*WRITTEN EXERCISE*: Quote verbatim everything from the start of the records down to the line containing "(x=146, y=129)", with both ends included.

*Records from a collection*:
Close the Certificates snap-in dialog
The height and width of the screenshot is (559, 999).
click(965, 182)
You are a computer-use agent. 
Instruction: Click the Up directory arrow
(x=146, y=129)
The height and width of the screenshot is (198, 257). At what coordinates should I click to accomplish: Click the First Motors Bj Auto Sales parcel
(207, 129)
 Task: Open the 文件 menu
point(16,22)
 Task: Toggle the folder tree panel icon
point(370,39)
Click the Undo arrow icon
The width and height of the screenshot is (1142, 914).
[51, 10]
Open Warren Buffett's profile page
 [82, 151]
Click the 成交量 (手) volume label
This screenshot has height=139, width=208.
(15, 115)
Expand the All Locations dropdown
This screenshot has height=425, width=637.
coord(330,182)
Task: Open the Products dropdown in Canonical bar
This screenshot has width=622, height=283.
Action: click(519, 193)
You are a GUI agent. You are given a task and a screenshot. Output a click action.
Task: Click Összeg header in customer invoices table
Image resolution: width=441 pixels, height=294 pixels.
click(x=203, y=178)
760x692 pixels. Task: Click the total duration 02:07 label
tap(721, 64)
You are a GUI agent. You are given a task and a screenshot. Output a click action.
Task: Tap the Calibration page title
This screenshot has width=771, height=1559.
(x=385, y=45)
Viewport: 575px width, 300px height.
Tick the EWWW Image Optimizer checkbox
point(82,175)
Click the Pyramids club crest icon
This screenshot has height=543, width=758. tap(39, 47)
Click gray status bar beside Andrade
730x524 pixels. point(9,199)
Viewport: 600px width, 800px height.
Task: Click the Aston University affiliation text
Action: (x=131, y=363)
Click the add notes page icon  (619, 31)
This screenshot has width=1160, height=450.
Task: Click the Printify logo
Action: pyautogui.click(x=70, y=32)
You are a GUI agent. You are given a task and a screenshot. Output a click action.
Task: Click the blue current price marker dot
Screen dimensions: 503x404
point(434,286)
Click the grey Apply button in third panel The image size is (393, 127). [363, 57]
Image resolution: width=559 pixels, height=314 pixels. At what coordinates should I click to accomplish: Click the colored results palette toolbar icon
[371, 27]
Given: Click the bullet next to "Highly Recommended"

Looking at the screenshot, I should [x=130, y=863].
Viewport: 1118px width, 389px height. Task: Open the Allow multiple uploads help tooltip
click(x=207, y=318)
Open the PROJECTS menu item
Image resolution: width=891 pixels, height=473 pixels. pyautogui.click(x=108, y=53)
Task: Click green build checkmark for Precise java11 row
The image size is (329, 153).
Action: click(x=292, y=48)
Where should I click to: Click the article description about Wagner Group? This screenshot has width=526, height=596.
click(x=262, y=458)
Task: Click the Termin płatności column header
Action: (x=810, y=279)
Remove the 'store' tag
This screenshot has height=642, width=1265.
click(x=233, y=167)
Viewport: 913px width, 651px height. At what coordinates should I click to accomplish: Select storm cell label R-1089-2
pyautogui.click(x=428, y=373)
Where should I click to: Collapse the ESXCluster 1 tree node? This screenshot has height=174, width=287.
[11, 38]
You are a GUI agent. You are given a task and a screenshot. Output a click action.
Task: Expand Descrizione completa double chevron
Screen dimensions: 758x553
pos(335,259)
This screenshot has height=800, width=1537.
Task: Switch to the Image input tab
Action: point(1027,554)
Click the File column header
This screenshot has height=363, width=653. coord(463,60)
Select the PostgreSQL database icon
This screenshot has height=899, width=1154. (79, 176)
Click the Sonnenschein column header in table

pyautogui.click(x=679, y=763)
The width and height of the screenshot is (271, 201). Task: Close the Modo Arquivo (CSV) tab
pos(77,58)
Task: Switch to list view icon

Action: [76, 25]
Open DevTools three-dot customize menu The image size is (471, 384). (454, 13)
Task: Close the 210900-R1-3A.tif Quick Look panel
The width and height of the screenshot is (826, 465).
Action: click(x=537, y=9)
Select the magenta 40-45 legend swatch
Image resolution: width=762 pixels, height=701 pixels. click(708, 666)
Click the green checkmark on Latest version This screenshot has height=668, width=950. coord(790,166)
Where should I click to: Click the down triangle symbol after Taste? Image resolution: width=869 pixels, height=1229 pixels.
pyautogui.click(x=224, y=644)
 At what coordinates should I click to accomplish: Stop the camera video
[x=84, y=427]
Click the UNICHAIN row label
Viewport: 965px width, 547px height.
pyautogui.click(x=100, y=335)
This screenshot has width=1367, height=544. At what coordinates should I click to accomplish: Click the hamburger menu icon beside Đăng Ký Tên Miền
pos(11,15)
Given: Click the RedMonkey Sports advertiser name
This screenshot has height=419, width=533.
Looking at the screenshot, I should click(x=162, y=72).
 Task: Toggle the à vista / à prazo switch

*WORKED SOLUTION*:
Close the Certificates snap-in dialog
The height and width of the screenshot is (559, 999).
click(965, 182)
You are a computer-use agent. 
Instruction: Click the Up directory arrow
(x=146, y=129)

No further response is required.